**Instructions to follow:** Reproduce the compilation post from "We write $\alpha A \beta \Rightarrow" to "derivable from $S$.", changing "immediate derivations" to "one-step derivations".

## The compilation process #1

As part of my review for CS 241, in this post I’ll be giving the first part of my detailed summary of a typical compilation process,  the details of which will make use of the theory of computation (particularly, context-free grammars). In this article, “compilation” refers to the translation of a C-like language into MIPS assembly language.

§1. Overview of compilation. The process of compilation is broken down into the following components:

• Lexical analysis or scanning. In this stage, we take the raw source code as input, and output a sequence of tokens. This is usually done through the use of a DFA (deterministic finite automaton) whose states and transitions encode the possibilities for what tokens are allowed to “look like” in the language. If the source code contains misspelled keywords, unexpected characters and other similarly “crude” problems, the scanner will probably fail to convert them into tokens properly, and hence cause an error. Maximal munch is a common approach for tokenization.
• Syntactic analysis or parsing. In this stage, we take the sequence of tokens as input, and (hopefully) output a parse tree. There are two approaches to pulling this off, and they both require quite a bit of work. This is where context-free grammars come in: the parse tree is a detailed representation of how the grammar rules are used to derive the string (token sequence).
• Semantic analysis. In this stage, we look at the parse tree and start making sure things “make sense”, that is, performing type checks, lvalue checks and so on. We also start attaching some semantic information to the parse tree which will be used later on.
• Code generation. This is the final stage of compilation. We now have a parse tree as well as a symbol table to work with, so we can use a recursive code generation procedure to nicely generate the required assembly code.

§2. Context-free grammars. The first thing we want to talk about is a mathematical model of computation known as a context-free grammar. I mentioned DFAs above, which recognize the regular languages, but we are interested instead in CFGs for reasons which will become obvious shortly (also, they recognize a strictly larger class of languages than DFAs). Of course, the price you pay is increased complexity.

A context-free grammar $G$ consists formally of the following:

• An alphabet of so-called terminal symbols, usually denoted $\Sigma$.
• A finite, nonempty set $N$, disjoint from $\Sigma$, of so-called nonterminals.
• A finite set $P$ of productions, which take the form $A \to B$ where $A \in N$ and $B \in V^*$, where the * is the Kleene star. The vocabulary $V$ is defined to be $N \cup \Sigma$.
• An element $S \in N$ called the start symbol.

We write $\alpha A \beta \Rightarrow \alpha \gamma \beta$ if there is a production $A \to \gamma$ and say that the right-hand side immediately derives the left-hand side. Similarly, we write $\alpha A \beta \rightharpoonup \alpha \gamma \beta$ if there is a sequence of immediate derivations $\alpha A \beta \Rightarrow \delta_1 \Rightarrow \ldots \Rightarrow \delta_k \Rightarrow \alpha \gamma \beta$, and say that the right-hand side derives the left-hand side. A sequence of immediate derivations is called a derivation.

The notation $L(G)$ is used to denote the language of strings recognized by the grammar $G$, that is, the subset of $\Sigma^*$ consisting of the strings $w$ which are eventually derivable from $S$.

[Collected data entries]
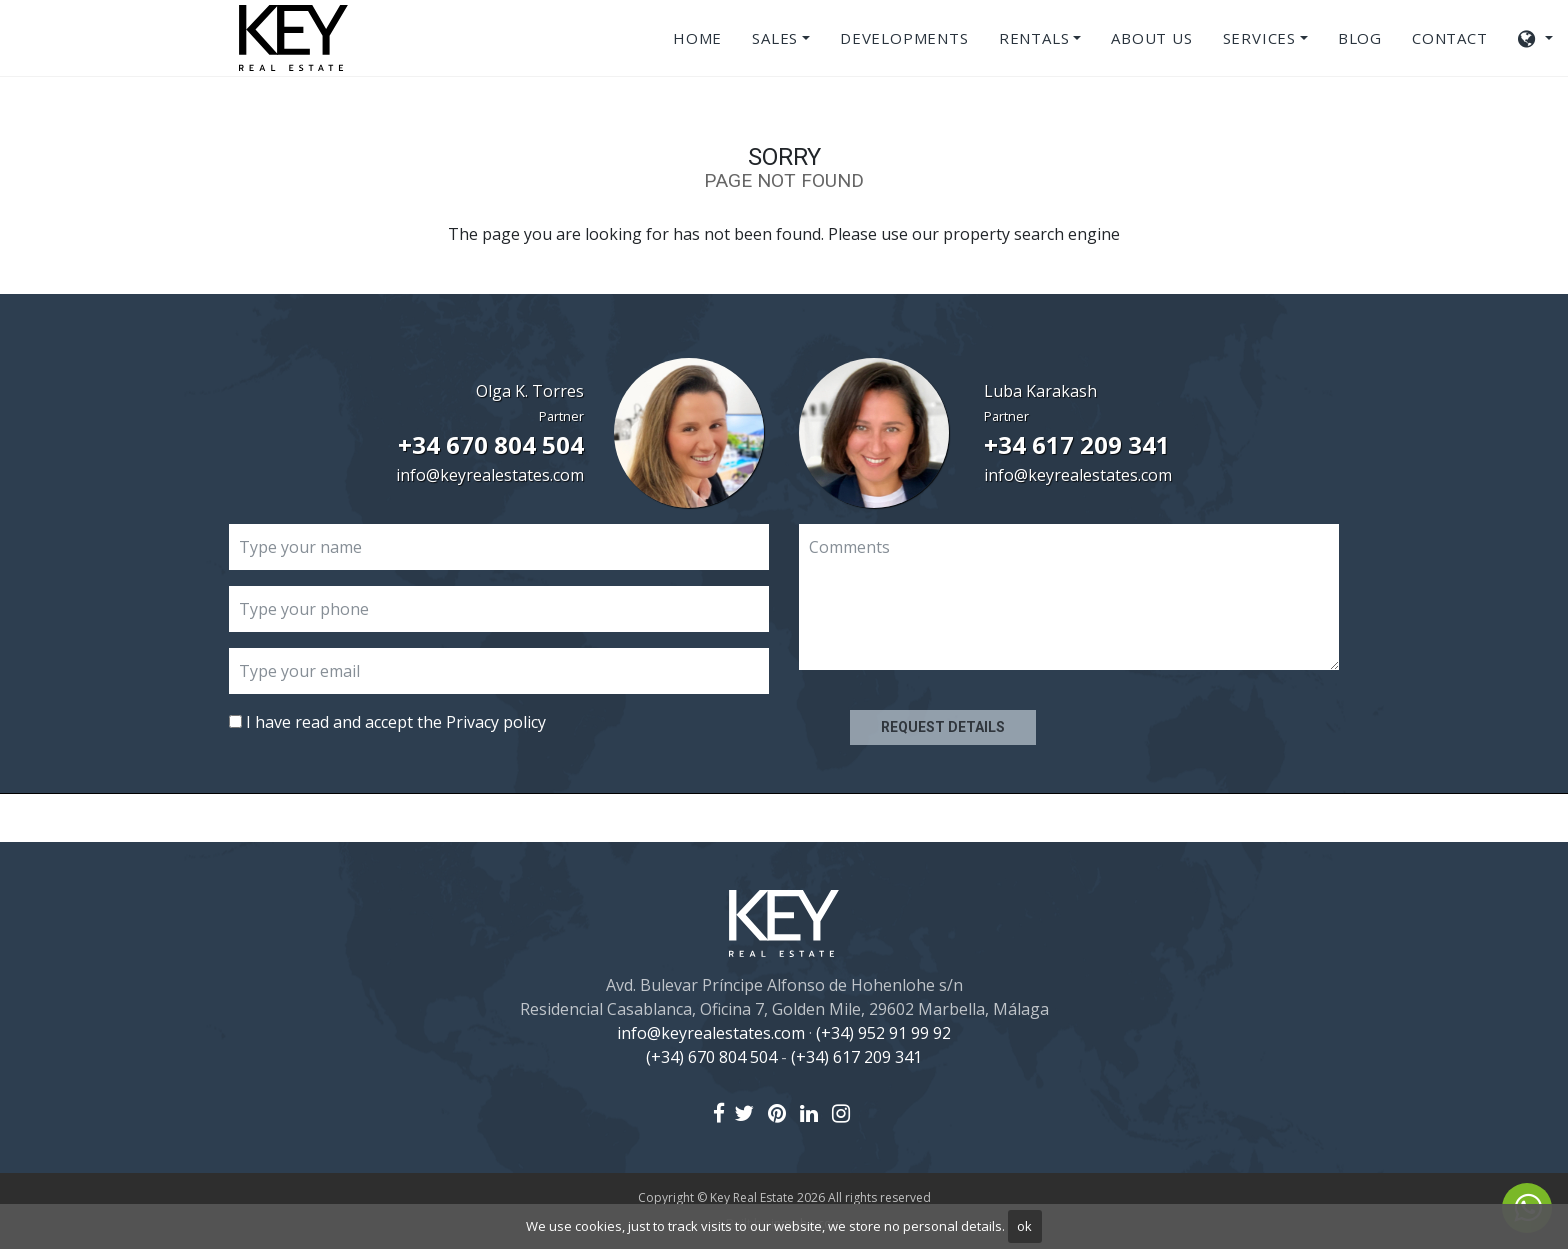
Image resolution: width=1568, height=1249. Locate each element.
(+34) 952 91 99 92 (883, 1033)
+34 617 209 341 (1077, 444)
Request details (943, 727)
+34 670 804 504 (491, 444)
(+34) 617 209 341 (856, 1057)
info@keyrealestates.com (490, 475)
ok (1024, 1226)
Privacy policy (496, 722)
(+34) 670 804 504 (711, 1057)
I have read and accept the (387, 722)
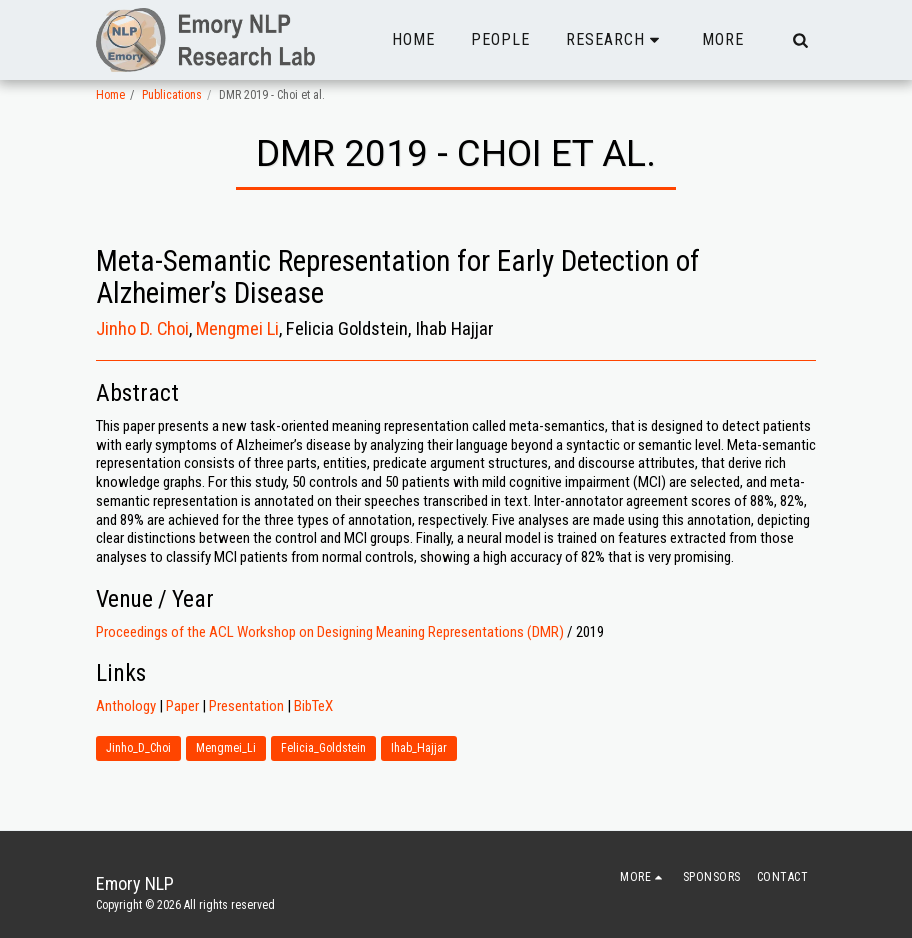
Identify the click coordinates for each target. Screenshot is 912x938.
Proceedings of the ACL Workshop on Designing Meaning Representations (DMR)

**The answer:**
We write $\alpha A \beta \Rightarrow \alpha \gamma \beta$ if there is a production $A \to \gamma$ and say that the right-hand side immediately derives the left-hand side. Similarly, we write $\alpha A \beta \rightharpoonup \alpha \gamma \beta$ if there is a sequence of one-step derivations $\alpha A \beta \Rightarrow \delta_1 \Rightarrow \ldots \Rightarrow \delta_k \Rightarrow \alpha \gamma \beta$, and say that the right-hand side derives the left-hand side. A sequence of one-step derivations is called a derivation.

The notation $L(G)$ is used to denote the language of strings recognized by the grammar $G$, that is, the subset of $\Sigma^*$ consisting of the strings $w$ which are eventually derivable from $S$.